### THE REQUEST
Copy out the lines exactly, starting with the line that contains "Given: Click the History page title" and going on through the end of the lines, and leave the pictures out of your copy.

* Begin *

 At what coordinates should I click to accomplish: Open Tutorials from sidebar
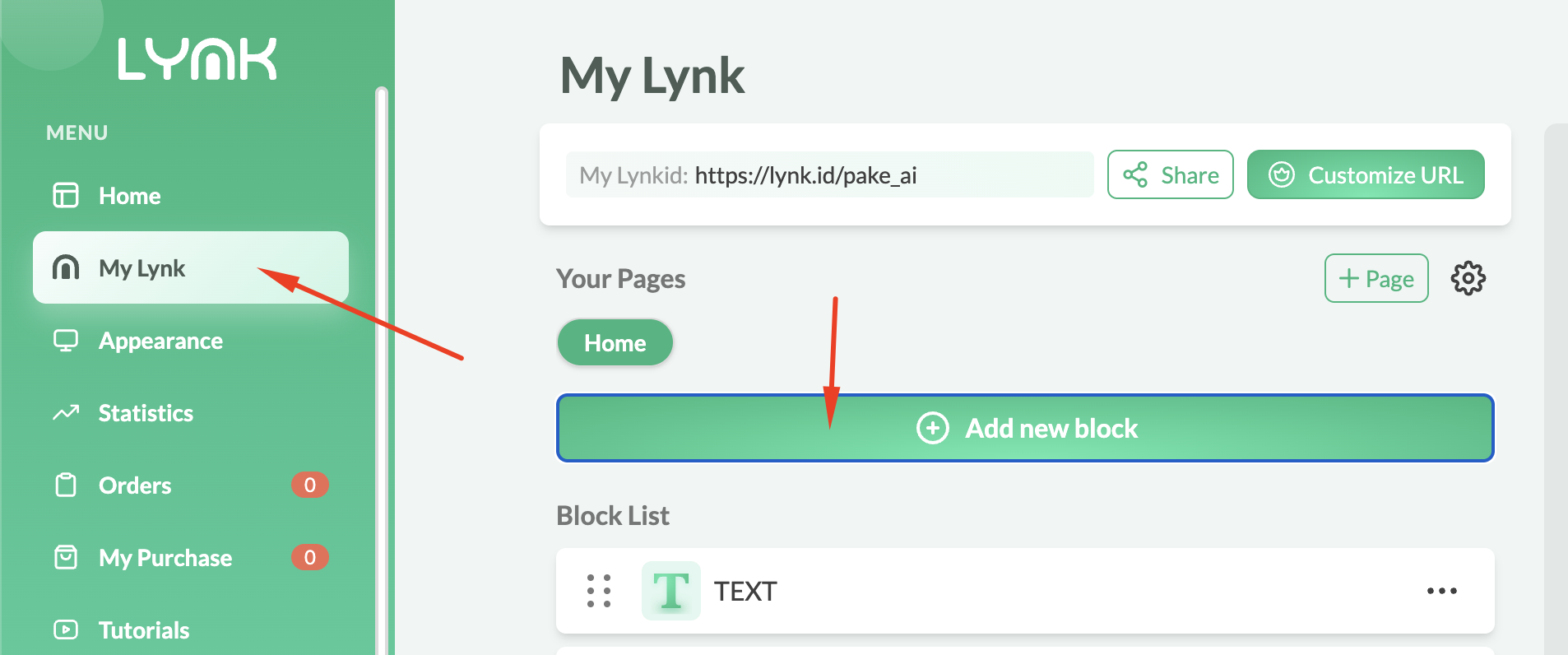coord(144,630)
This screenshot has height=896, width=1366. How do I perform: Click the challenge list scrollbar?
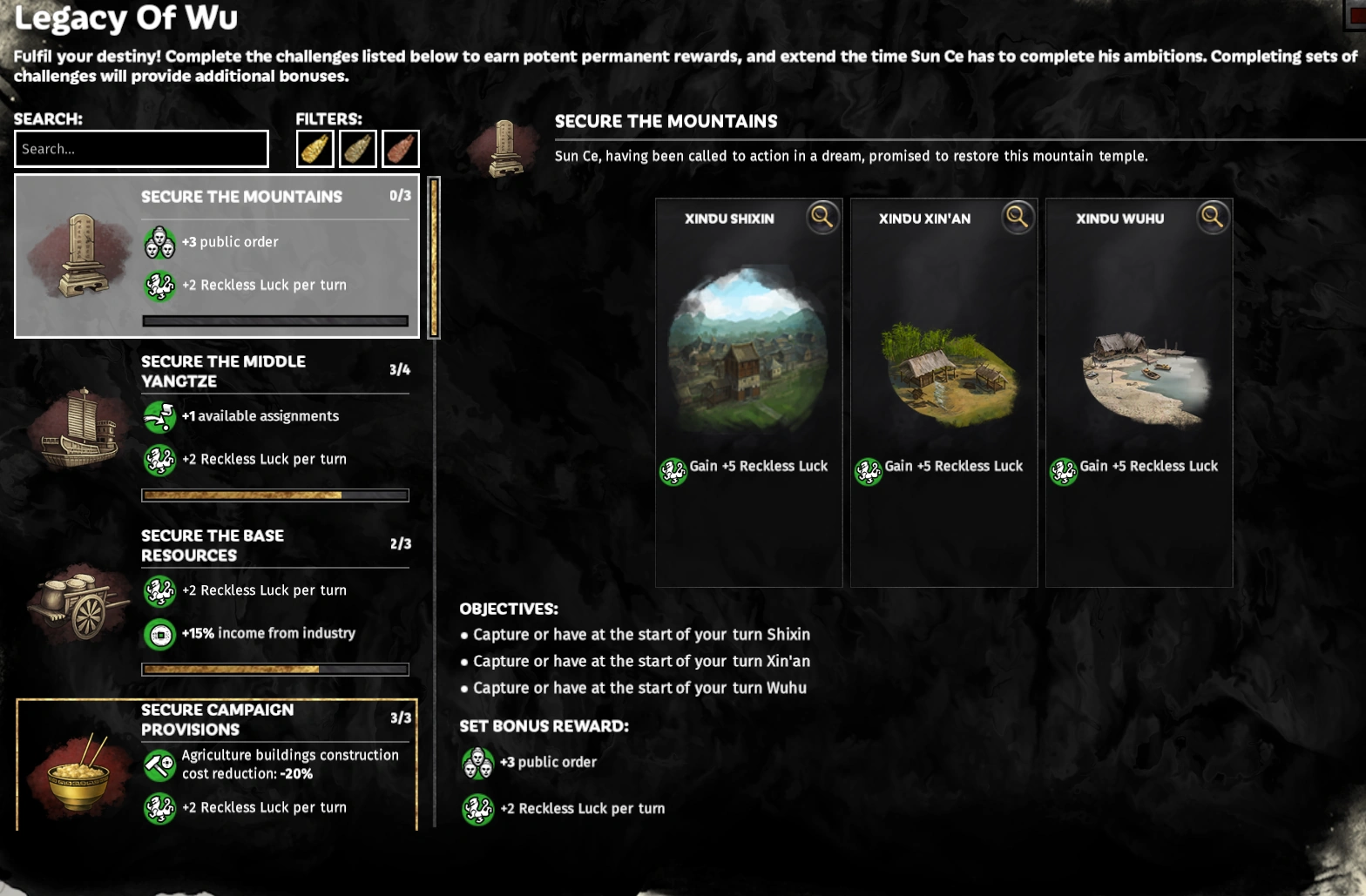coord(434,257)
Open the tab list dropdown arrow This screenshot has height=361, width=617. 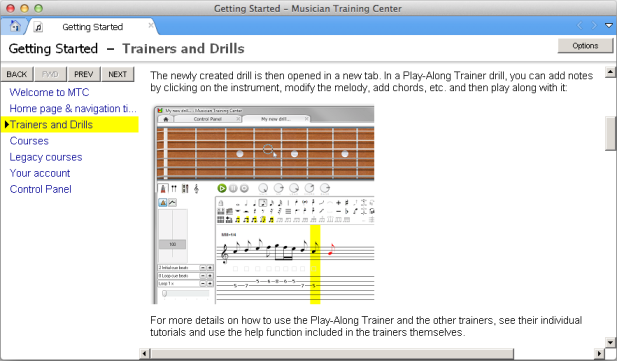click(609, 26)
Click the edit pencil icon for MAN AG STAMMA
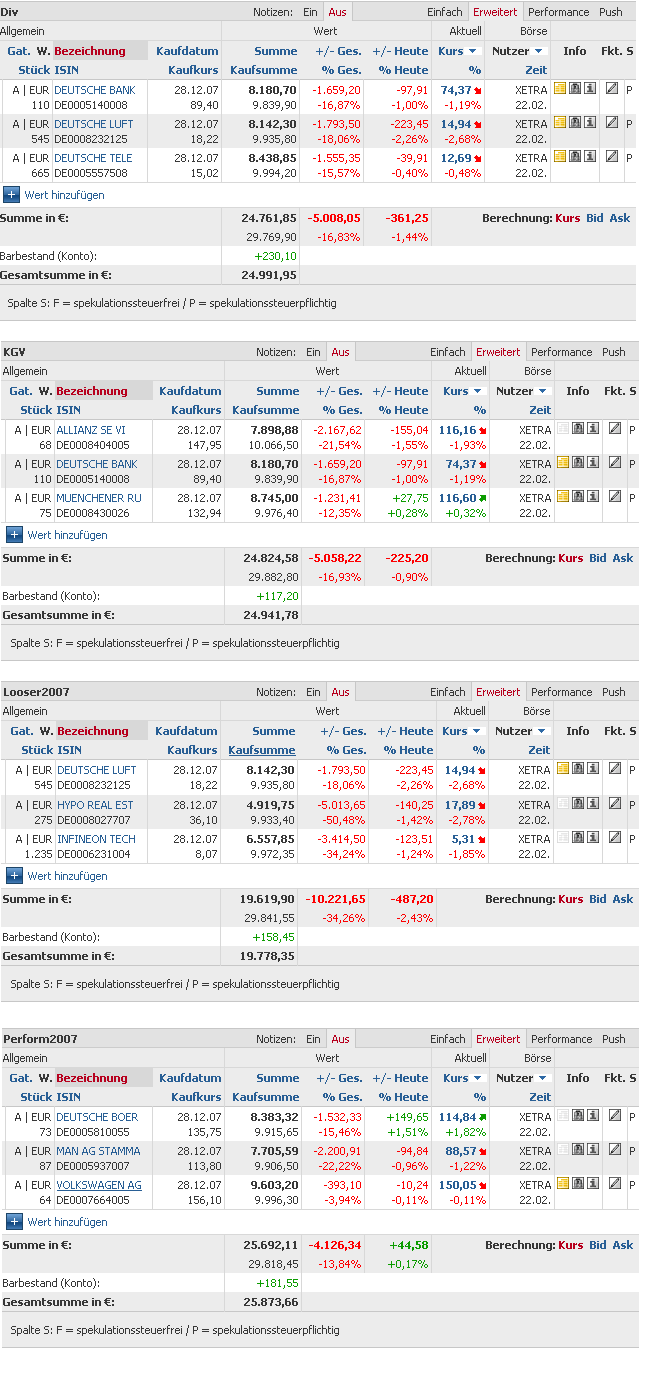The width and height of the screenshot is (649, 1400). point(615,1149)
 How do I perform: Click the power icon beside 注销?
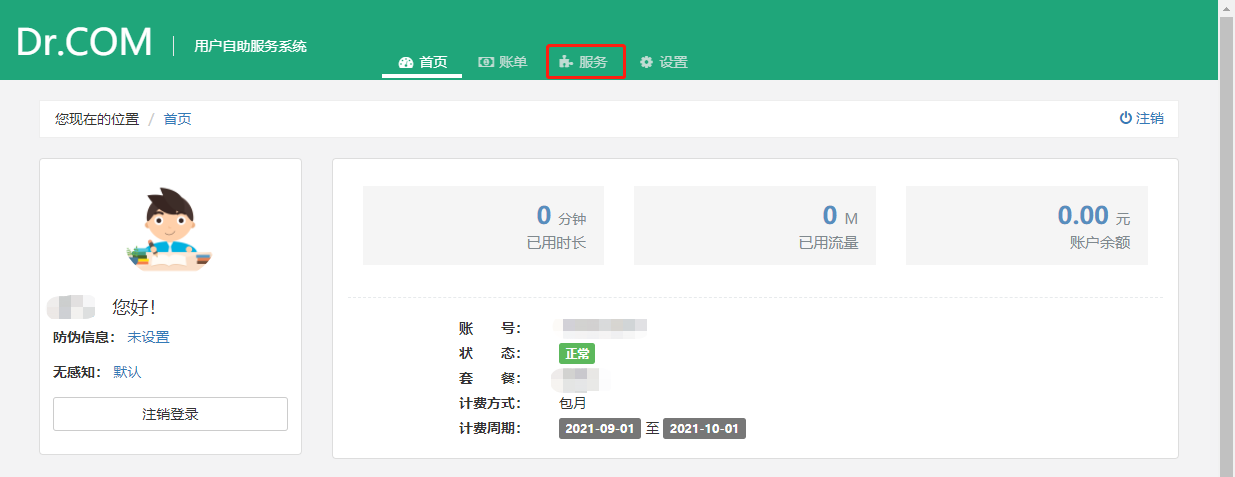[1125, 118]
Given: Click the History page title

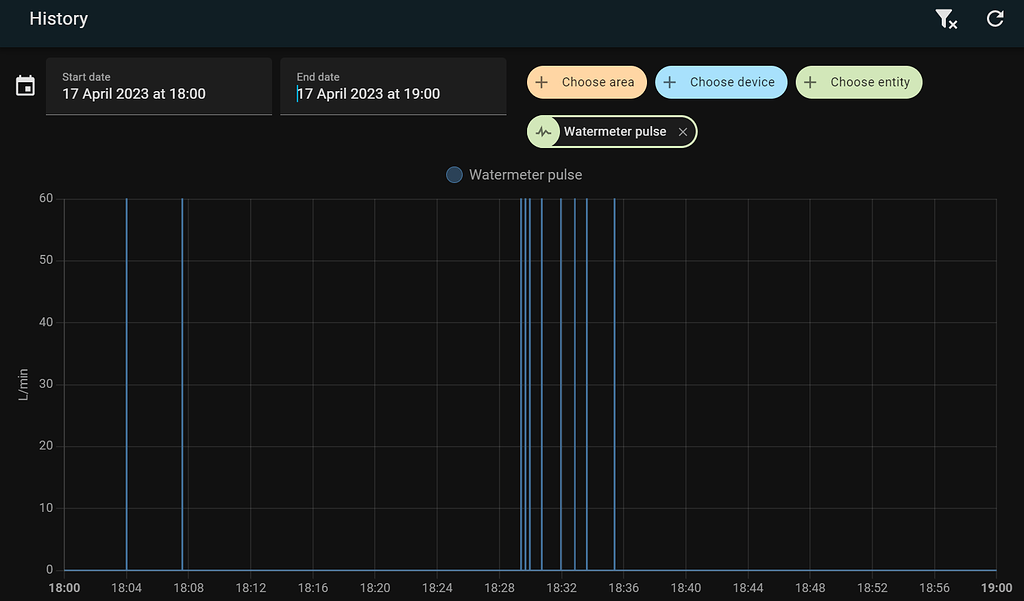Looking at the screenshot, I should (x=58, y=18).
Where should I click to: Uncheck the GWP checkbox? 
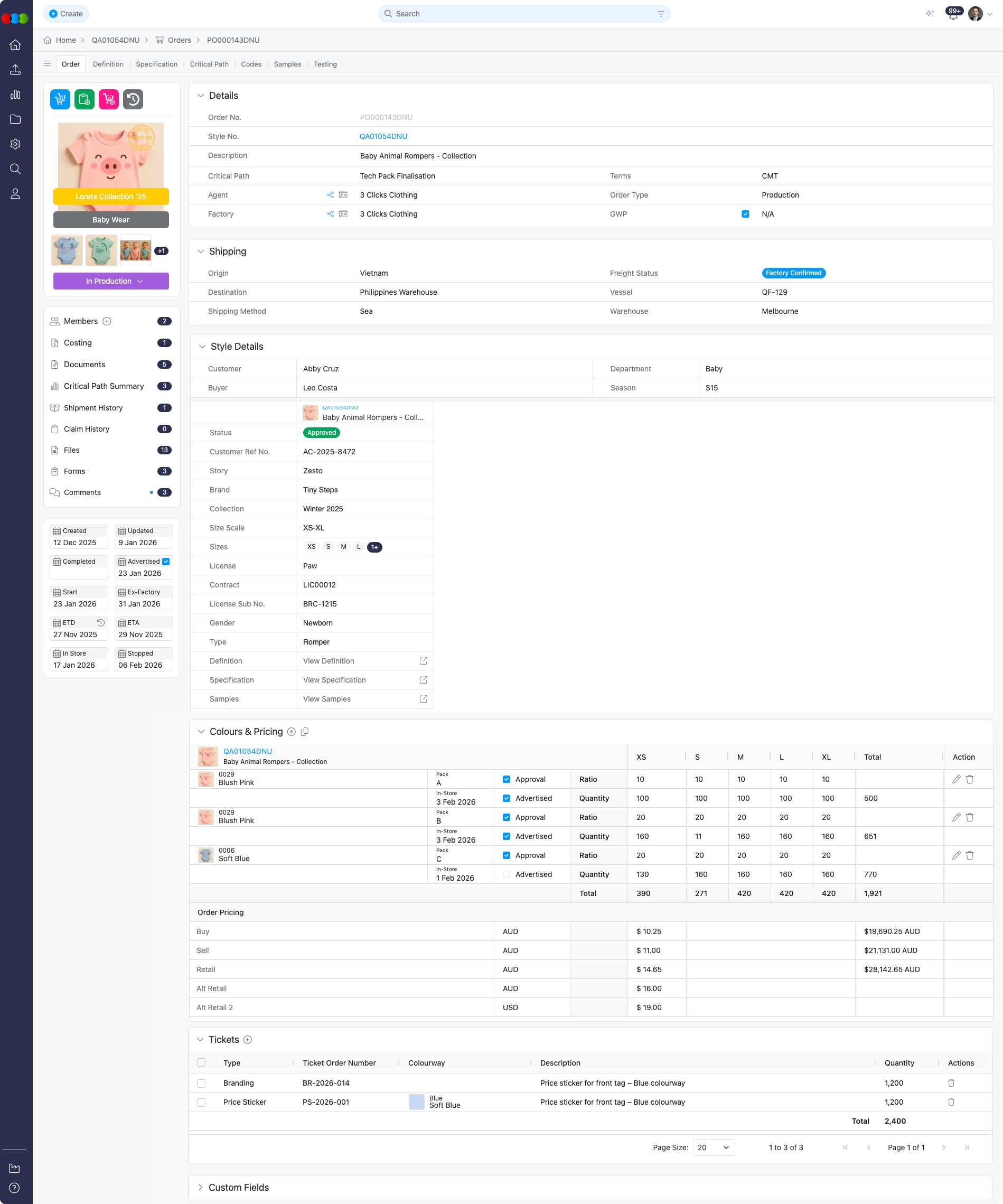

* End *

### EXERCISE SOLUTION
Given: Click the History page title

Looking at the screenshot, I should (x=58, y=18).
Where should I click to: Uncheck the GWP checkbox? 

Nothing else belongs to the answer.